Theorem: A sequence of orthogonal polynomials \(\left\{p_n(x)\right\}_{n=0}^{\infty}\) satisfies

\[\sum_{k=0}^n\frac{p_k(x)p_k(y)}{h_k}=\frac{k_n}{h_n\,k_{n+1}}\cdot \frac{p_{n+1}(x)p_n(y)-p_{n+1}(y)p_n(x)}{x-y},\quad n=0,1,2,\ldots\]

and

\[\sum_{k=0}^n\frac{\left\{p_k(x)\right\}^2}{h_k}=\frac{k_n}{h_n\,k_{n+1}}\cdot \left(p_{n+1}'(x)p_n(x)-p_{n+1}(x)p_n'(x)\right),\quad n=0,1,2,\ldots.\]

The first formula is called the Christoffel-Darboux formula and the second one its confluent form.
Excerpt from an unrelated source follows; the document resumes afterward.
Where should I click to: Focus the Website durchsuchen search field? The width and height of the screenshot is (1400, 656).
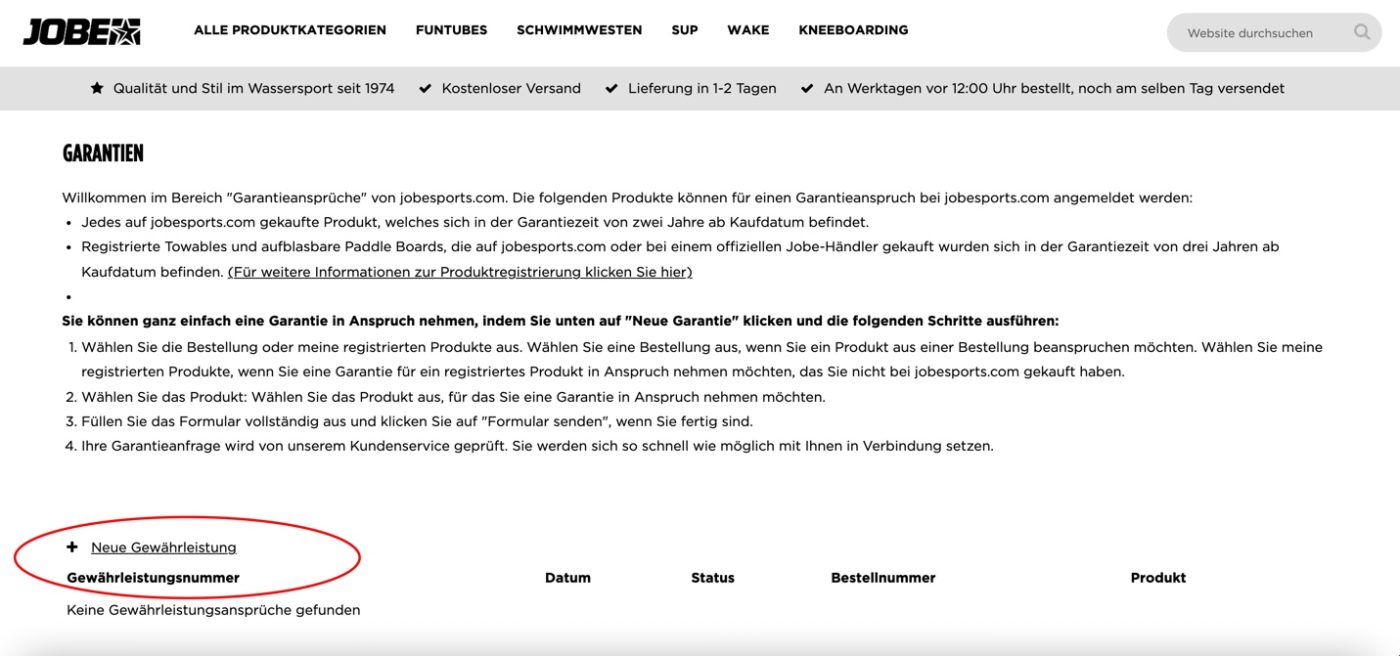[x=1262, y=33]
Proof: The three-term recurrence relation implies that

\[p_{n+1}(x)p_n(y)=(A_nx+B_n)p_n(x)p_n(y)+C_np_{n-1}(x)p_n(y)\]

and

\[p_{n+1}(y)p_n(x)=(A_ny+B_n)p_n(y)p_n(x)+C_np_{n-1}(y)p_n(x).\]

Subtraction gives

\[p_{n+1}(x)p_n(y)-p_{n+1}(y)p_n(x)=A_n(x-y)p_n(x)p_n(y)+C_n\left[p_{n-1}(x)p_n(y)-p_{n-1}(y)p_n(x)\right].\]

This leads to the telescoping sum

\begin{align*} (x-y)\sum_{k=1}^n\frac{p_k(x)p_k(y)}{h_k}&=\sum_{k=1}^n\frac{p_{k+1}(x)p_k(y)-p_{k+1}(y)p_k(x)}{A_k\,h_k} -\sum_{k=1}^n\frac{p_k(x)p_{k-1}(y)-p_k(y)p_{k-1}(x)}{A_{k-1}\,h_{k-1}}\\[2.5mm] &=\frac{p_{n+1}(x)p_n(y)-p_{n+1}(y)p_n(x)}{A_n\,h_n}-\frac{k_0^2(x-y)}{h_0}. \end{align*}

This implies that

\[(x-y)\sum_{k=0}^n\frac{p_k(x)p_k(y)}{h_k}=\frac{p_{n+1}(x)p_n(y)-p_{n+1}(y)p_n(x)}{A_n\,h_n} =\frac{k_n}{h_n\,k_{n+1}}\left(p_{n+1}(x)p_n(y)-p_{n+1}(y)p_n(x)\right),\]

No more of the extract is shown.